Since user is going to be the key, let's stuff a dictionary. Note: this will ultimately load the entire file into memory once, but it does not require the file to be sorted by user first. Also note the output is not sorted either (because dict.items() does not retrieve dictionary items in any deterministic order).

output = {}
with f as open('input.csv'):
    for line in f:
        user, meeting = line.strip('\r\n').split()
        # we strip newlines before splitting on whitespace

        if user not in output and user != 'user': 
            # the user was not found in the dict (and we want to skip the header)
            output[user] = [meeting] # add the user, with the first meeting
        else: # user already exists in dict
            output[user].append(meeting) # add meeting to user entry

# print output header
print("user meetings") # I used a single space, feel free to use '\t' etc.
# lets retrieve all meetings per user
for user, meetings in output.items() # in python2, use .iteritems() instead
    meetings = ','.join(_ for _ in meetings) # format ["1","2","3"] to "1,2,3"
    print('{} "[{}]"'.format(user, meetings))

Fancier: sort output. I do this by sorting the keys first.

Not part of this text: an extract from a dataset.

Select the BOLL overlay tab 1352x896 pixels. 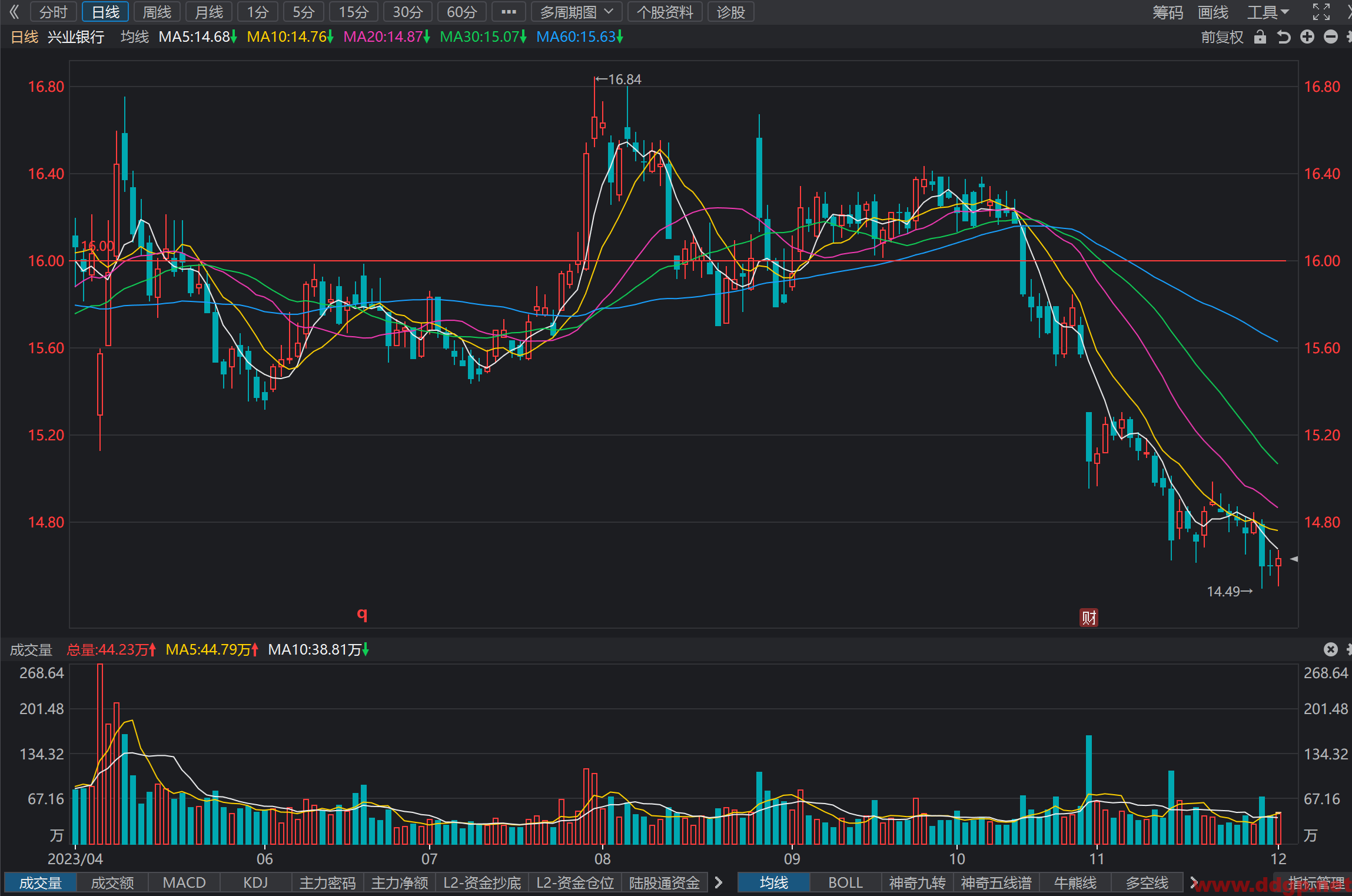tap(845, 882)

Note that this will use even more memory since I am creating a list of the keys too.

# same as before
output = {}
with f as open('input.csv'):
for line in f:
    user, meeting = line.strip('\r\n').split()
    # we strip newlines before splitting on whitespace

    if user not in output and user != 'user': 
        # the user was not found in the dict (and we want to skip the header)
        output[user] = [meeting] # add the user, with the first meeting
    else: # user already exists in dict
        output[user].append(meeting) # add meeting to user entry

# print output header
print("user meetings") # I used a single space, feel free to use '\t' etc.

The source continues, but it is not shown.